**Your instructions**
Reproduce verbatim the part of the account of pre-registration and journal reviewers that begins at the words "Now you might" and stops after "study, new pre-registration.".

**Passage to read**
Now you might be thinking that’s where the issues ended with the pre-registration, and I just had a bad run with it, but that’s not true at all. That was just my view of the analysis. And your own view when doing a paper is not the only view. There’s also the journal reviewers. As expected, my change of both model and dependent variable raised some eyebrows. Comments were made about the analysis not following the pre-registered plan, as well as the exclusion criteria not lining up. However, with clear descriptions as well as detailed footnotes, you can save your ass. The main thing to come out of this paper submission was a revise & resubmit (a.k.a. “r&r”). We took the r&r and through the comments it became clear that the reviewers needed another study, which established a causal connection. Okay then. New study, new pre-registration.
Having learned some valuable lessons from the prior pre-registration, we knew what the design would look like (now with some small tweaks for both causality and covid-19 restrictions), as well as knowing the analysis: a complete copy+paste job from what we actually did in study 1. So the pre-registration now features linear models rather than Gaussian dispersion models, and was focused on the dependent variable of correct, which was a 0/1 dummy variable indicating whether people correctly recalled their expenditure, or not, rather than using error, which was calculated by subtracting the actual expenditure from the estimated expenditure. It wasn’t an exact copy+paste job either, as we controlled for some more variables, but it was pretty close. Did that work for the analysis? Yes. There were very few changes that needed to be made, on our part. Several months later we resubmit the manuscript. We hear back three weeks later, which I thought was pretty quick. When I saw the email I was hoping for an early Christmas gift – that the paper would have been approved for publication. Alas, this was not the case (woe is me, boohoo). Looking at the comments it was pretty clear that one of the reviewers (just guess their bloody number), wasn’t happy with what was now study 2 – their mean grievance was the dependent variable. They didn’t want a measure of correct, they wanted the analysis conducted on error. From a pre-registration standpoint, I was quite confused as to how I could be asked for this new analysis. First, they had read study 1 before the resubmission, as it was in the original submission. They knew the variable we had chosen, and didn’t reject it the first time around. Second, given this “silent approval” of correct as a variable, I pre-registered study 2 with the same variable, not even mentioning error. What is the best thing to do here? Obviously, I will implement the reviewer’s suggestion, but what we now have is two studies with completely mismatched pre-registrations. The first, I’ll admit, was mainly my fault. It was the very first study in my PhD, so there was definitely a learning curve. The second? Well, that’s the reviewer’s fault. And here we have science full circle.

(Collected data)
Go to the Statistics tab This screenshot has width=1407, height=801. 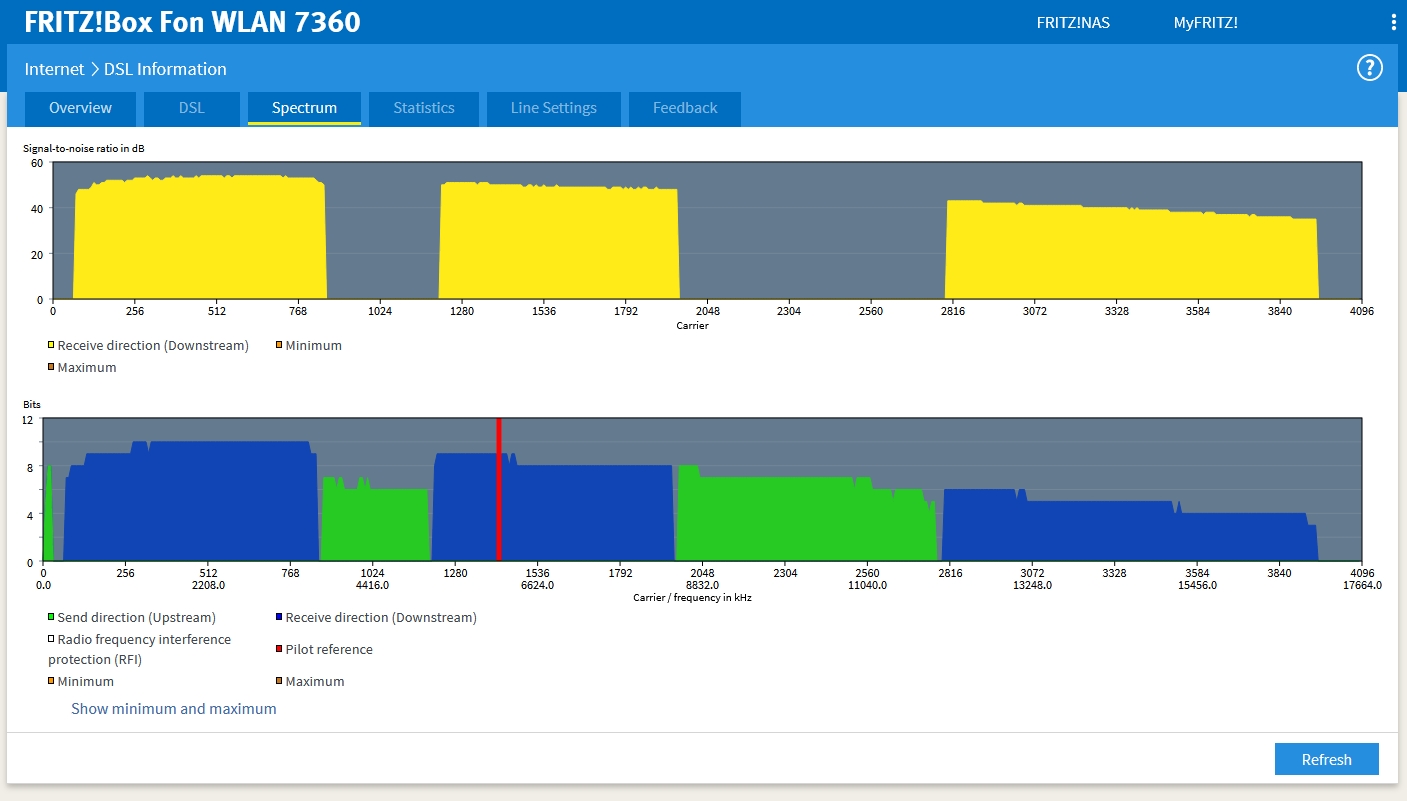point(423,108)
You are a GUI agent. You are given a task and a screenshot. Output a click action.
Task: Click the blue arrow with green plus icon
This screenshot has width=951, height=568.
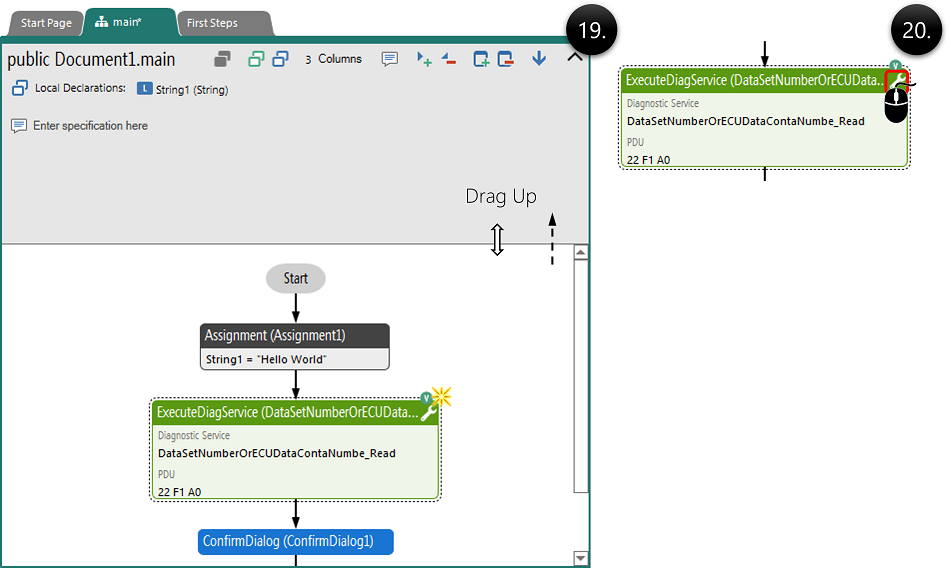424,59
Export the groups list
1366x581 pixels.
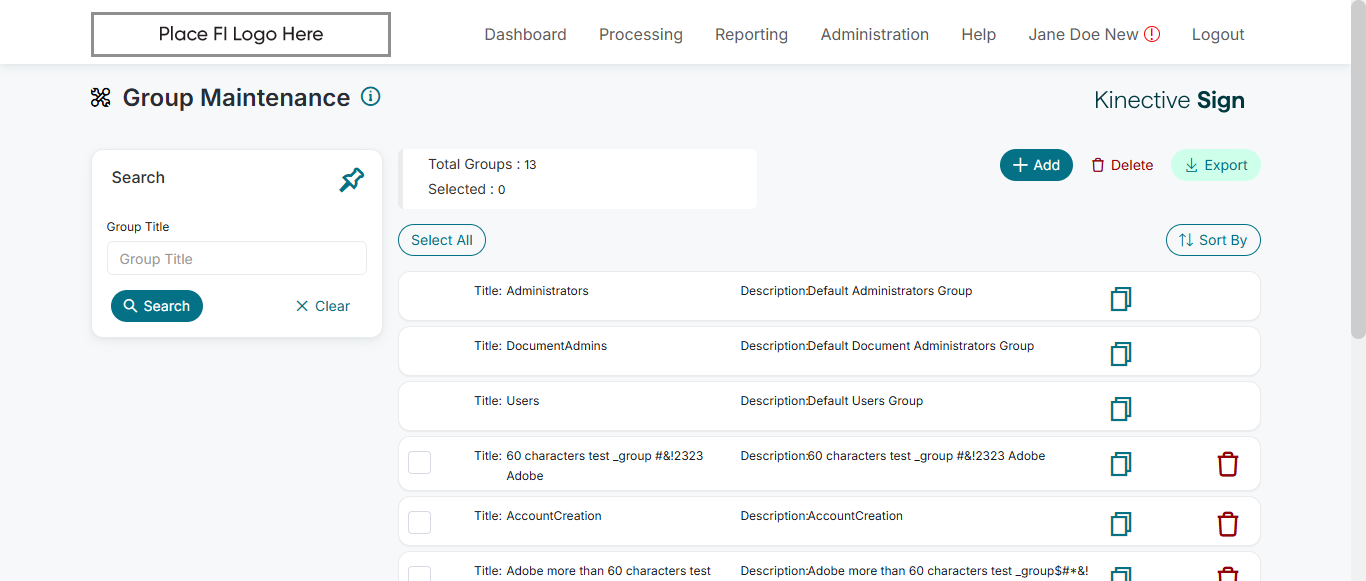tap(1215, 165)
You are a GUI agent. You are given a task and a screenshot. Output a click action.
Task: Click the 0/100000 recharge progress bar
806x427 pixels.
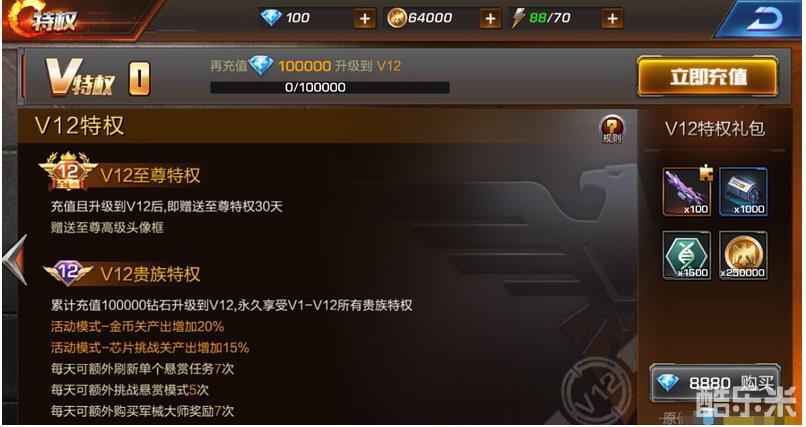tap(329, 87)
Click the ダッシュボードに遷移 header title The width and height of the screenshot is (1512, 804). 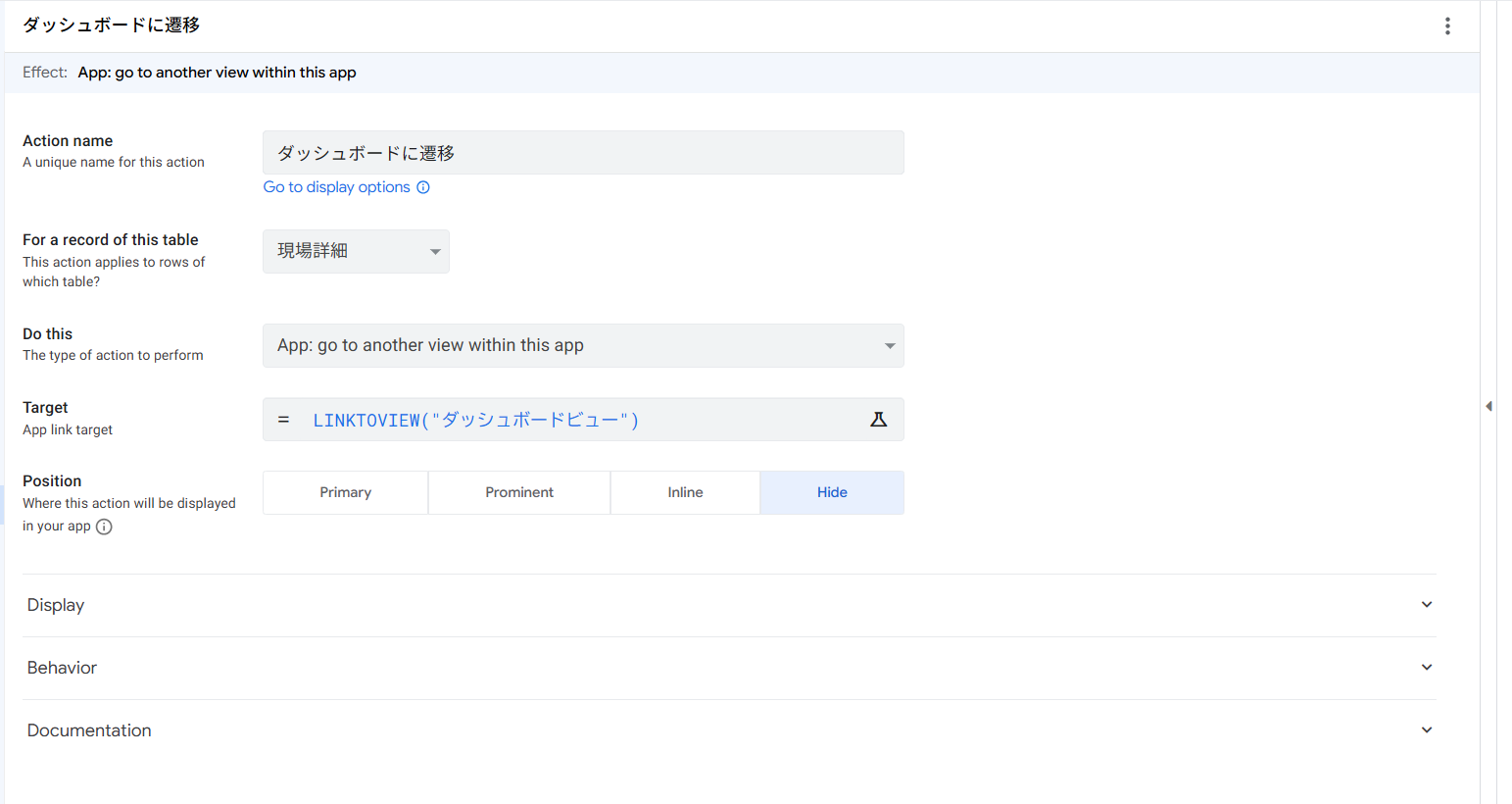click(112, 25)
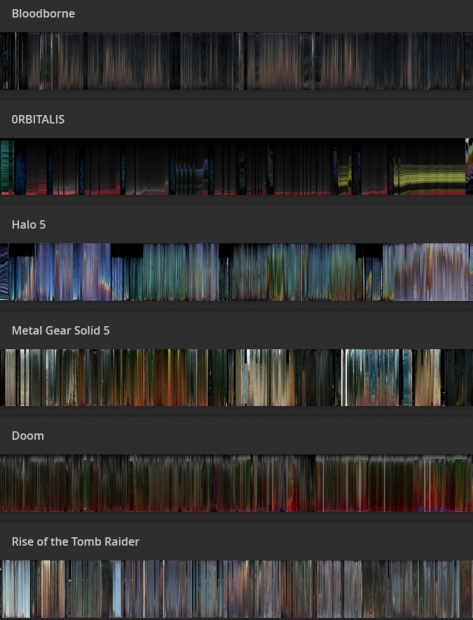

**Output for this exercise**
Now you might be thinking that’s where the issues ended with the pre-registration, and I just had a bad run with it, but that’s not true at all. That was just my view of the analysis. And your own view when doing a paper is not the only view. There’s also the journal reviewers. As expected, my change of both model and dependent variable raised some eyebrows. Comments were made about the analysis not following the pre-registered plan, as well as the exclusion criteria not lining up. However, with clear descriptions as well as detailed footnotes, you can save your ass. The main thing to come out of this paper submission was a revise & resubmit (a.k.a. “r&r”). We took the r&r and through the comments it became clear that the reviewers needed another study, which established a causal connection. Okay then. New study, new pre-registration.